◆ Given records

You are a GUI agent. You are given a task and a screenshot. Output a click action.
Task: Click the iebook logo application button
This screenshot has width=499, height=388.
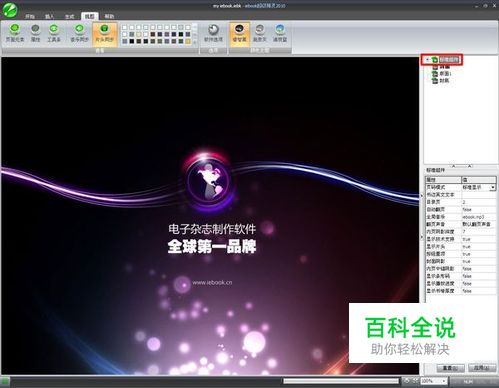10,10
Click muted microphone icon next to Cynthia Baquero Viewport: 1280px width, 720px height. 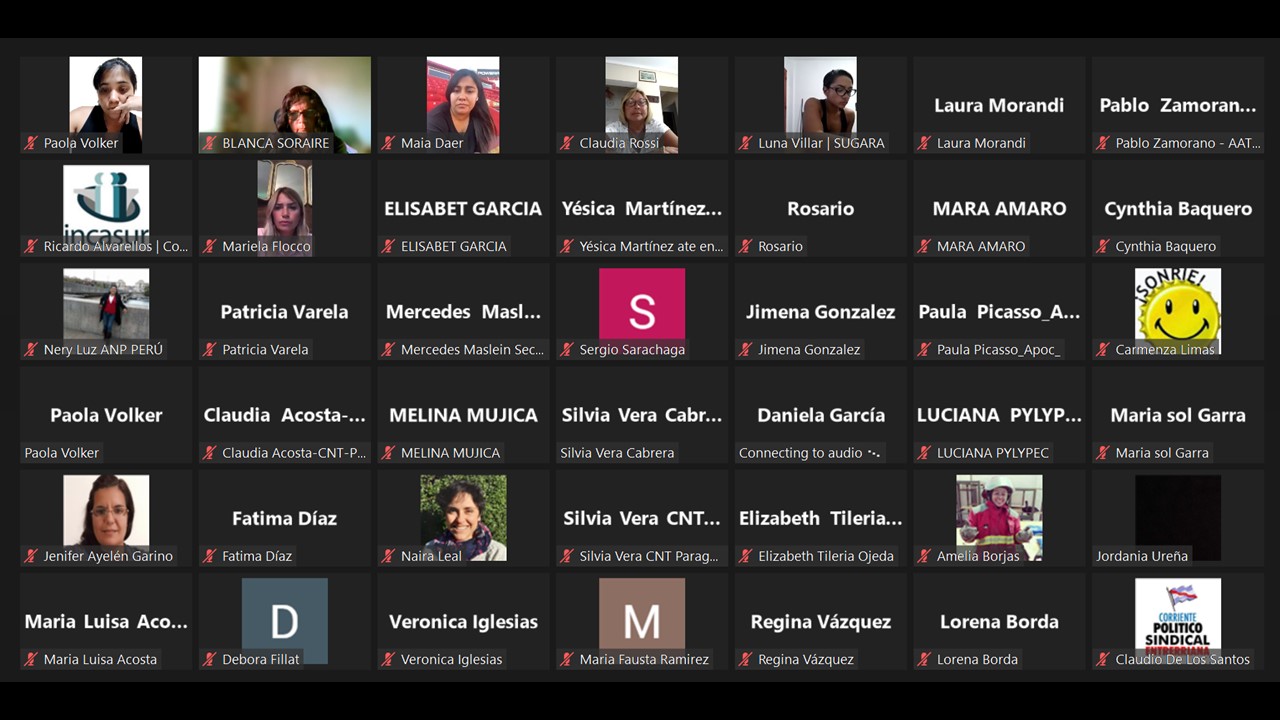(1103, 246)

◆ What is required
Show every line above that contains the string "screenshot".

◆ Exercise response
You are a GUI agent. You are given a task and a screenshot. Output a click action.
This screenshot has width=499, height=388.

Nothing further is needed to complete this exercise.